Sleep disturbances in bereaved older people are an important clinical problem that has not been studied thoroughly. Not adequately addressing this health concern has individual and societal consequences. Medicines such as benzodiazepines are not adequate to treat long-term insomnia in older people because of the risk of falls, fractures and road accidents (Tinetti and Kumar 2010, Bakken et al 2014, Booth et al 2016). Studies in this literature review suggest that sleep disturbances may start before the death of the loved one, so there may be scope in researching the risk characteristics of those vulnerable to sleep disturbances (Lerdal et al 2016), as well as sleep interventions provided during the caregiving period. Clinicians and relatives need to be aware that older carers need support before and after the death of their loved one.

The findings of this literature review emphasise that more research is needed in the field of sleep disturbances in bereaved older people. Specific gaps in the literature identified are described below.

  • Long-term symptoms such as insomnia and low mood in both genders at two, three and four years after the death of a loved one and beyond are not thoroughly understood. Data about the long-term experiences of older men post-bereavement are limited, while the long-term experiences of older women post-bereavement have not yet been explored.

  • Sleep disturbances among bereaved partners or spouses from same-sex couples have not yet been explored.

  • Older people aged ≥85 years are rarely represented in study samples, so more research is needed in that age group.

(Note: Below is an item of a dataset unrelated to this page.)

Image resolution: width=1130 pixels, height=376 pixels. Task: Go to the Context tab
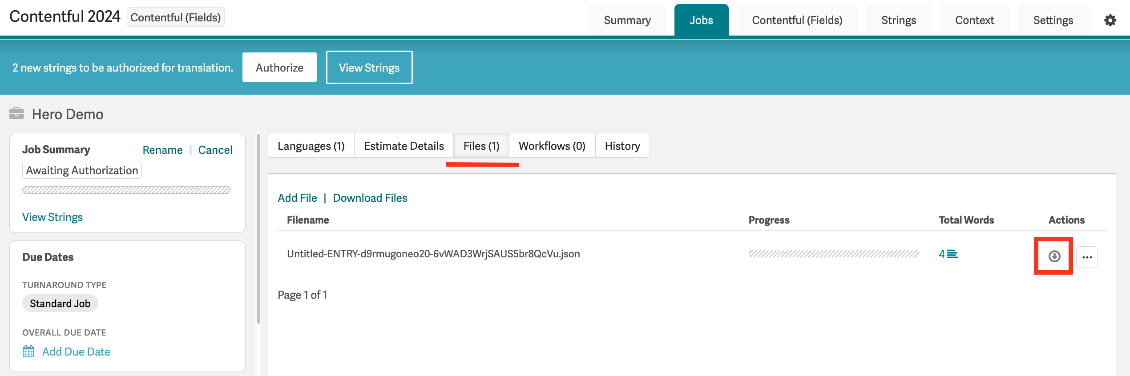click(x=974, y=20)
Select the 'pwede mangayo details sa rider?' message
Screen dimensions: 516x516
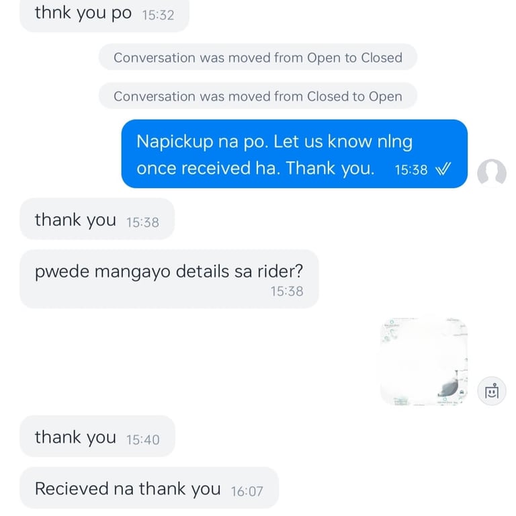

  • Sleep interventions provided during the caregiving period need be further explored – for example, there is scope for investigating whether sleep disturbances can be prevented or limited by early CBT-I.

Limitations

This systematic literature review was limited to research published between 2008 and 2018 and retrieved from four databases. The included articles had important limitations. While the measures used in the studies were reliable and valid, no consistent set of measures was used across studies. Most studies used the PSQI to measure sleep, but the actual questions asked to participants varied: some studies used the 19-item PSQI, others used the 18-item PSQI and others did not specify the number of PSQI items used. Depressive symptoms were measured using a variety of tools, including various forms of the Center for Epidemiologic Studies – Depression scale and the 21-item Hamilton Rating Scale for Depression. This means that it is challenging to compare findings between studies and to discuss mental health conditions other than depression, such as anxiety disorders. Sampling was also quite different between the studies. Lastly, only five of the eight articles described the use of a theoretical framework as part of their design.

Conclusion

Older people who have recently been bereaved are likely to experience sleep disturbances, and sleep disturbances can start before the loved one’s death. Sleep interventions such as CBT-I have been found to be beneficial, but more research is needed to identify ways to improve sleep in the period before the loved one’s death, especially for those who act as the main carer for their partner or spouse, who are particularly at risk. Future studies will need to be more inclusive and extend their populations to partners or spouses of same-sex couples and to older people aged ≥85 years. Finally, few studies have explored the long-term effects of bereavement on sleep in older people, which will need to be addressed in future research.